Just as a doctor needs a variety of imaging tools (his eyes, optical microscopes, CAT scans using X-rays, MRI machines, etc.) to diagnose and treat complex diseases, modern materials science requires a suite of diagnostic instruments with specific capabilities.
Synchrotron light sources are an essential element in this research "tool kit" required for innovation in advanced materials. Synchrotrons use powerful magnets to accelerate electrons at high speeds and in the process create intense beams of light in many "colors" from longer waves of infrared light to shorter X-rays. While neutron sources are particularly good at imaging light elements like hydrogen, synchrotron light can be used to probe materials over a wide energy range to produce both microscopic and nanoscale "pictures" of two- and three-dimensional chemical structures and bonding patterns.
Proposed NIST Program
NIST proposes to accelerate innovation in U.S. materials science by creating a diverse set of scientific instruments at the National Synchrotron Light Source (NSLS) at Brookhaven National Laboratory. The initiative will build on NIST's current world-class capabilities at the NSLS. NIST is a pioneer in the synchrotron field and has already made important contributions to the U.S. chemical, microelectronics, and magnetic storage industries.
Three existing NIST beamlines at the NSLS permit structural studies of any material or device at the microscopic scale. Funding of this initiative will allow upgrades to existing instruments as well as development of two additional beamlines and associated instruments capable of analyzing the electronic, chemical, and structural properties of any material with subnanometer (less than a billionth of a meter) resolution. Some of these instruments will provide the first and/or best materials structure analysis capabilities of their type in the world.
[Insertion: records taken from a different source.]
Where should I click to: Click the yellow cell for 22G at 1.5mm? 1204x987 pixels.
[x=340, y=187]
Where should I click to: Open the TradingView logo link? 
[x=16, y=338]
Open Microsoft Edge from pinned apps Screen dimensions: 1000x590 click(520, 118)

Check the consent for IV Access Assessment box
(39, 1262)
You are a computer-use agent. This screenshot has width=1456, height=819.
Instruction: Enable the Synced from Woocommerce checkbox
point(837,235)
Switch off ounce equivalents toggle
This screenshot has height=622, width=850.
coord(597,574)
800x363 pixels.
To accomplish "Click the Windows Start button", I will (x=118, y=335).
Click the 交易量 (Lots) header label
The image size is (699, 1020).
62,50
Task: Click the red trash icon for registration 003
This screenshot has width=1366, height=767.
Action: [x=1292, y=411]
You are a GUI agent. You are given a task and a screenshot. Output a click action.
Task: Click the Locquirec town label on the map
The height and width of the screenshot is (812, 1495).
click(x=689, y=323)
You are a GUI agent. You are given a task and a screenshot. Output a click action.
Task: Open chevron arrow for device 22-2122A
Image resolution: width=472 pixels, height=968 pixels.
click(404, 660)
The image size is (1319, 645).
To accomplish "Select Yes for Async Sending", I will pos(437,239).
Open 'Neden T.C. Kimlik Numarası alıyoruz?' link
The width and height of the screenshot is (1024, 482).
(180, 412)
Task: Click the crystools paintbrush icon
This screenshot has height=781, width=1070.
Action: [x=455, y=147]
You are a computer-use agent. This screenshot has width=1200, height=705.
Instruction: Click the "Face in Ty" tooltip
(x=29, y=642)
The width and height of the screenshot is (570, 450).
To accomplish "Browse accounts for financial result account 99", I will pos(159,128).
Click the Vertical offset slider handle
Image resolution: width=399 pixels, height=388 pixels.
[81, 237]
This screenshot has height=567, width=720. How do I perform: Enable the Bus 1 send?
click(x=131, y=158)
Funding the initiative will provide NIST and about 200 academic and industrial researchers annually with the necessary tools to discover and characterize the next-generation of novel materials and structures for a host of modern products, many yet to be imagined. Access to such tools will significantly advance U.S. industry's competitive position by providing timely materials data that minimizes trial and error and reduces product development costs.